◆ Given exercise ◆
Find each line in the records below that contains the word "Open", matching case exactly, and copy those lines in full.

◆ Dataset records ◆
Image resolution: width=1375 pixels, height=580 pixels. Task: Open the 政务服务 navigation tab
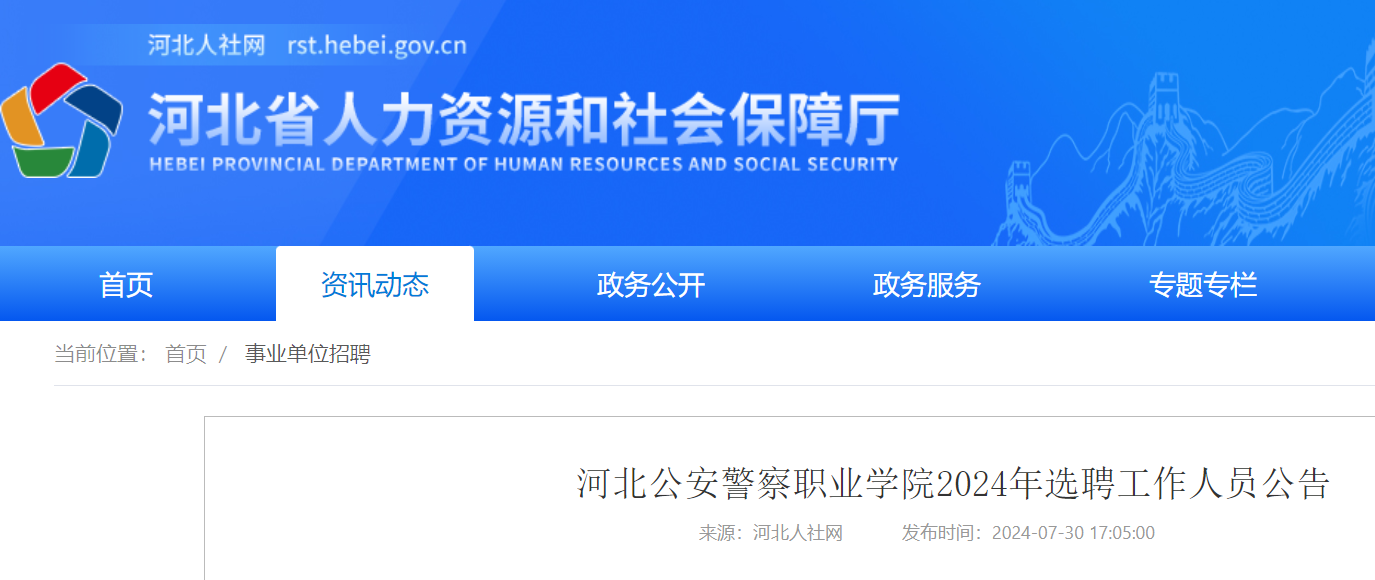[927, 285]
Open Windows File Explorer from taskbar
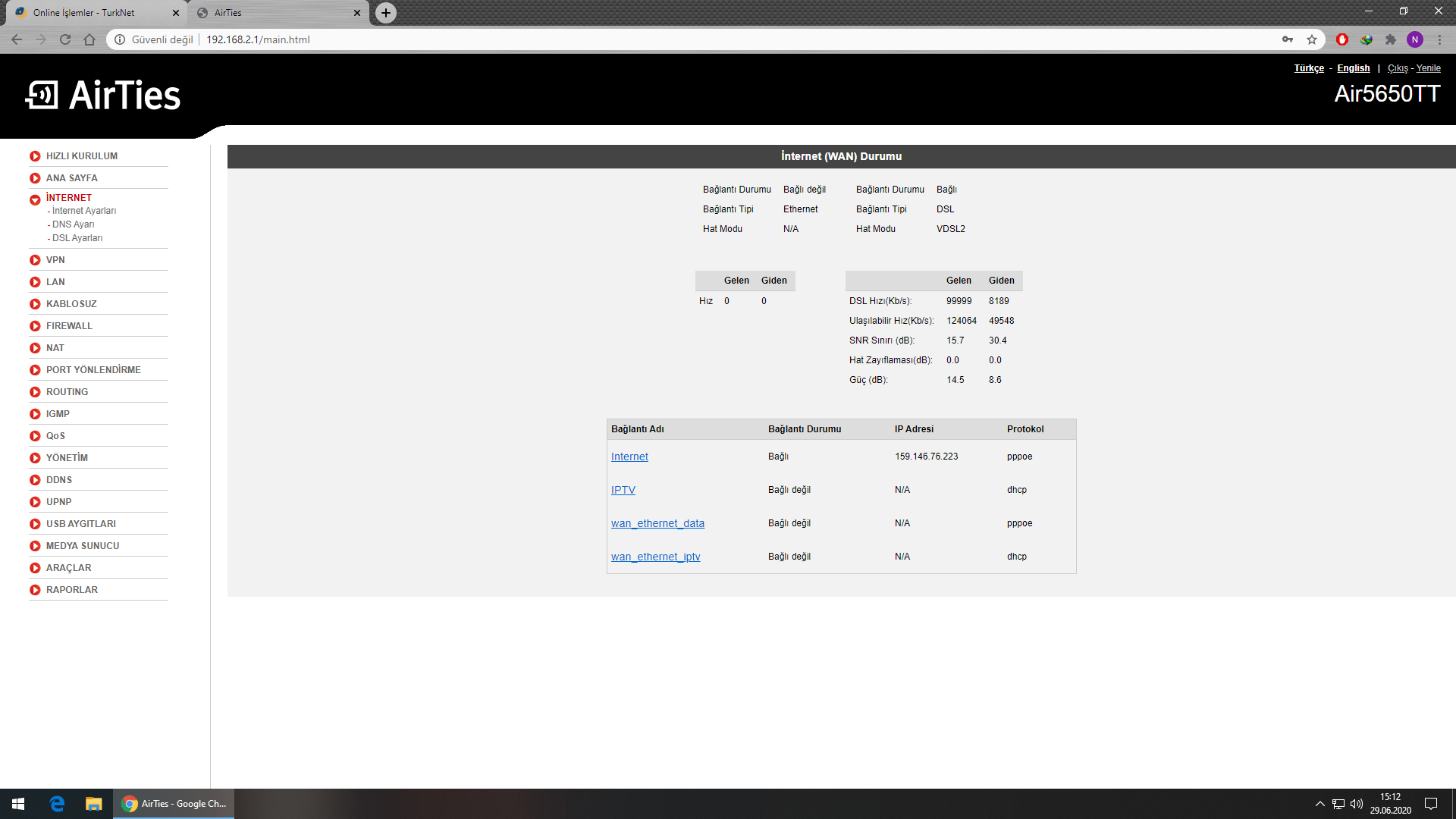This screenshot has height=819, width=1456. (93, 804)
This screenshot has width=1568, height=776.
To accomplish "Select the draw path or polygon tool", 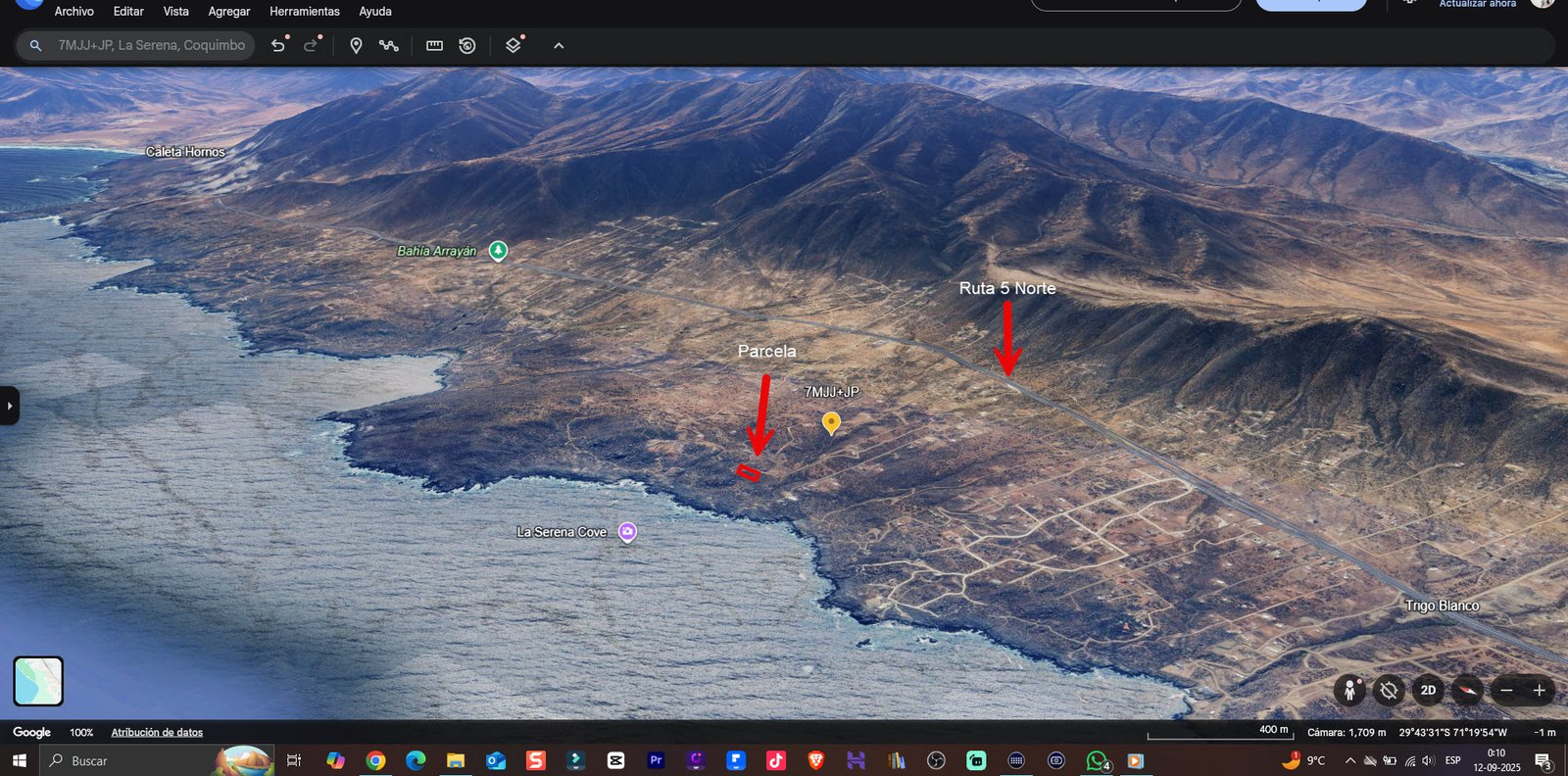I will tap(389, 46).
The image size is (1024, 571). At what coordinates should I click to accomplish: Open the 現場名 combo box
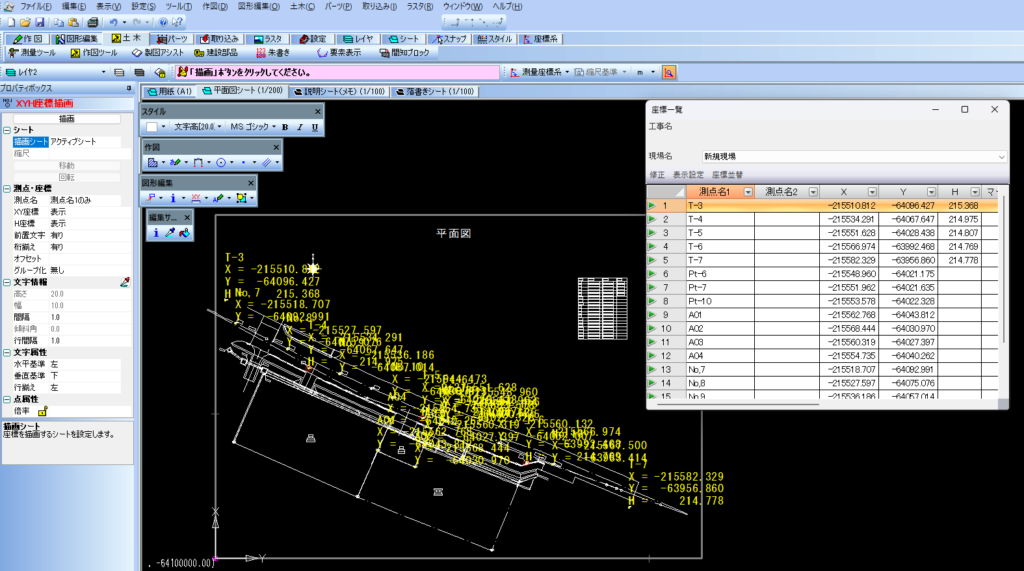(x=1000, y=157)
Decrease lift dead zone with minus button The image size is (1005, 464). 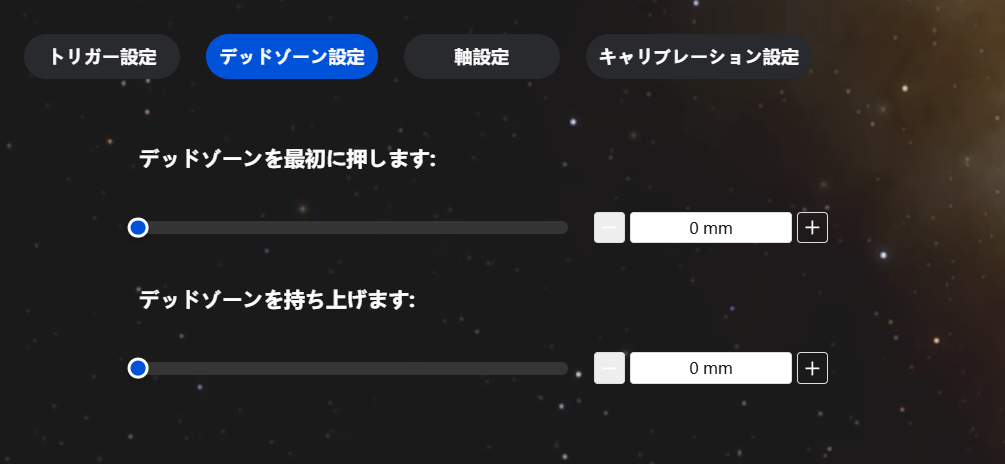coord(609,368)
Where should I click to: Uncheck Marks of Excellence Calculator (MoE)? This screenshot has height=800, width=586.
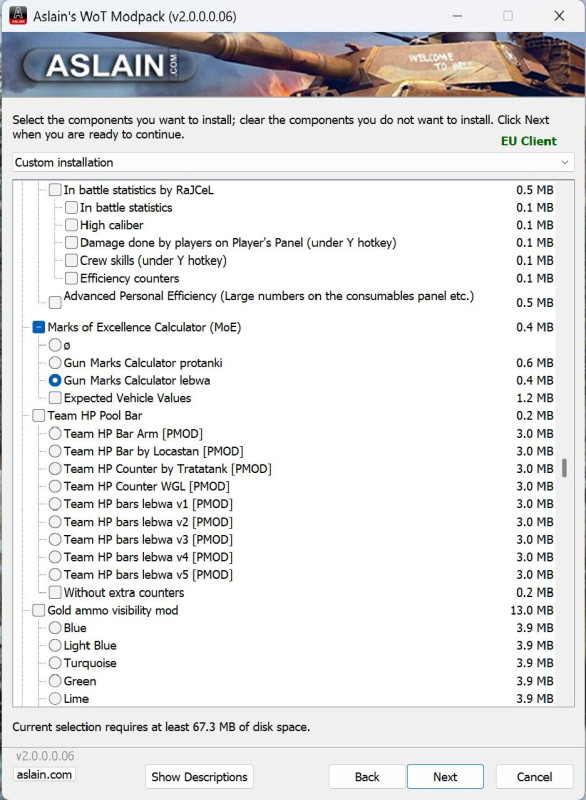tap(39, 327)
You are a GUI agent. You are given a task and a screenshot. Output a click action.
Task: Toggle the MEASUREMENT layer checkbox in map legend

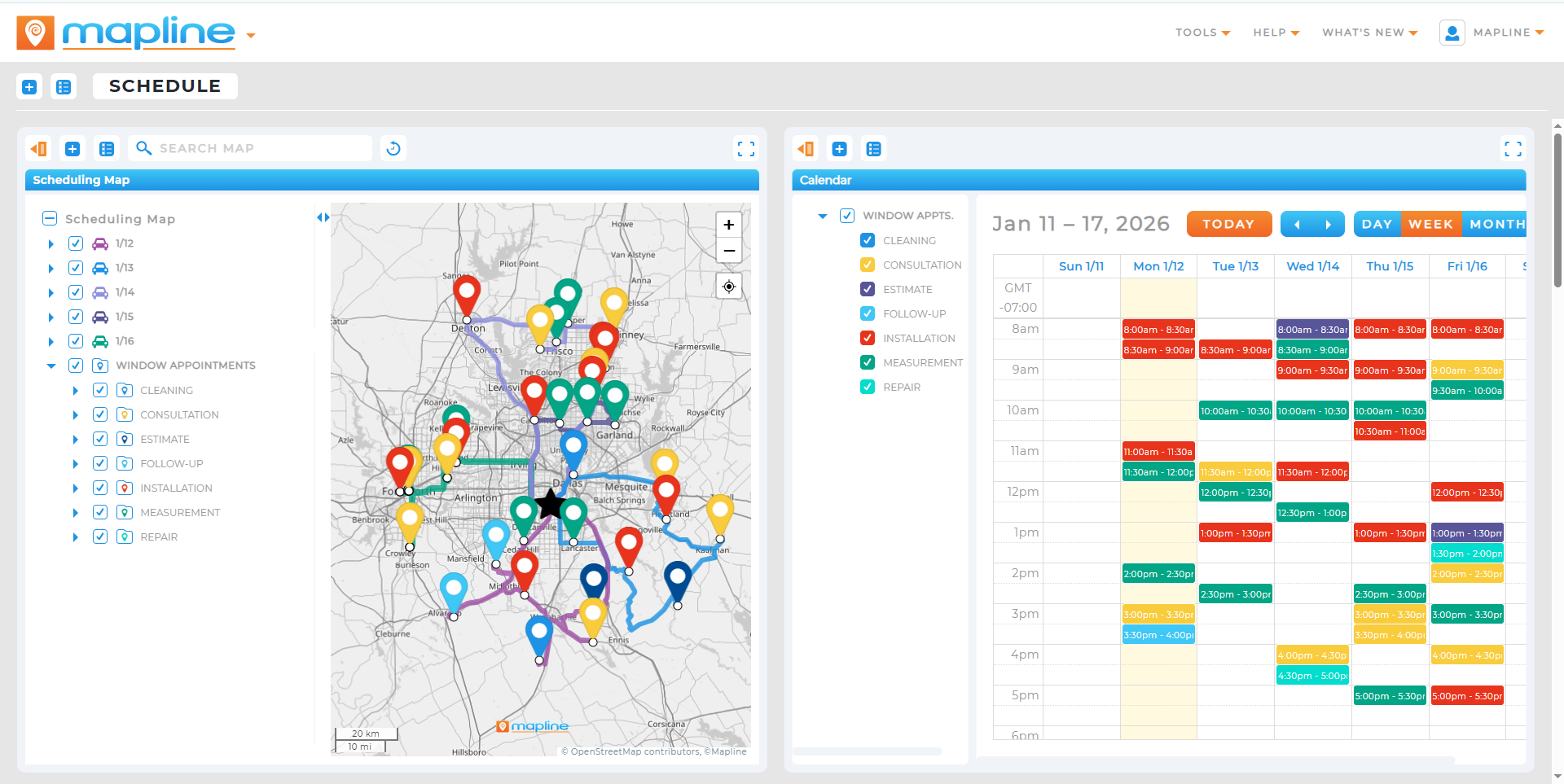tap(100, 512)
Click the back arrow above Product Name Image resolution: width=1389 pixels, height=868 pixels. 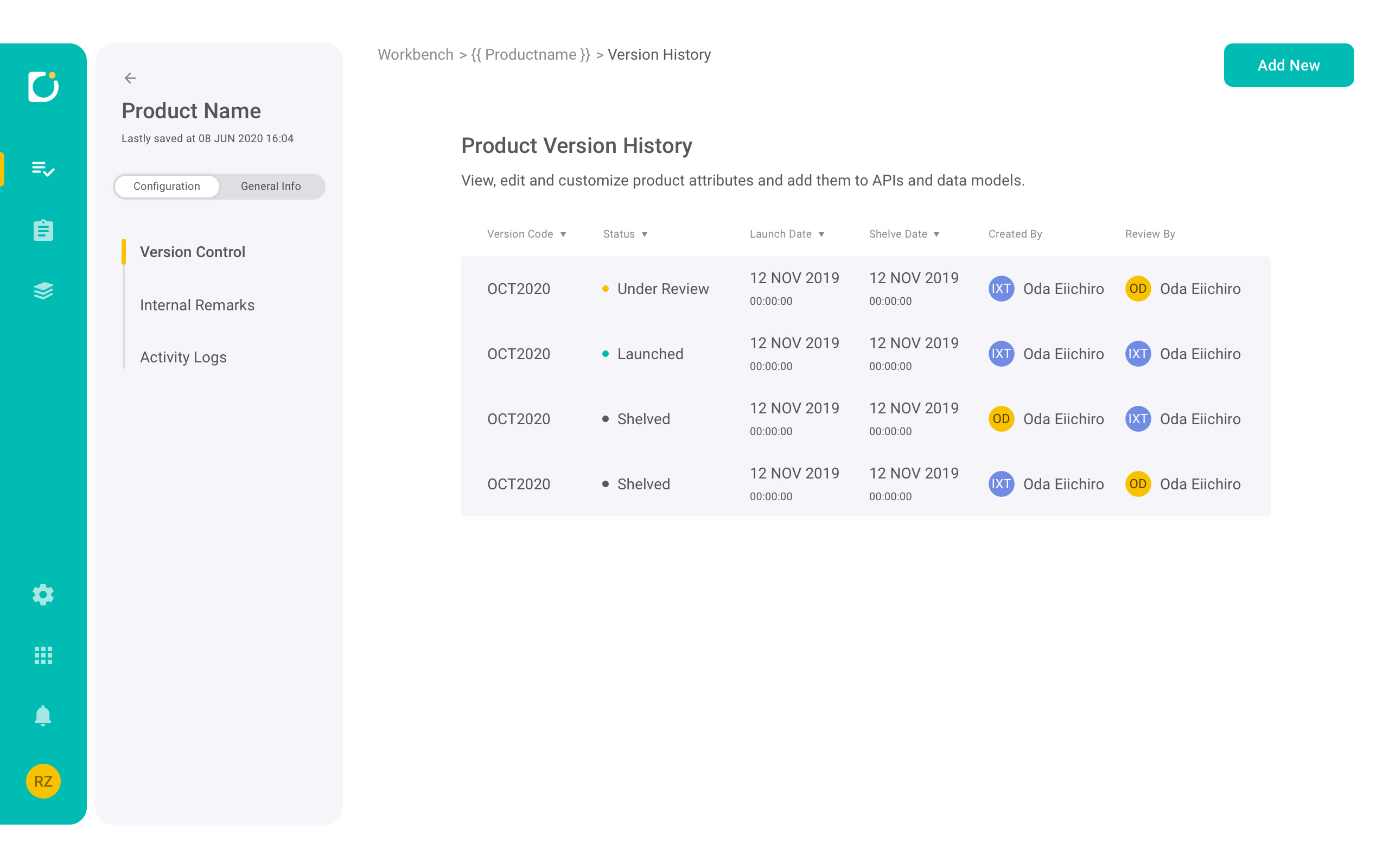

◆ Finished exercise ◆
Image resolution: width=1375 pixels, height=580 pixels. Task: Open the 政务服务 navigation tab
Open Windows File Explorer from taskbar
The image size is (1024, 571). At what coordinates should I click to accomplish: Open the 現場名 combo box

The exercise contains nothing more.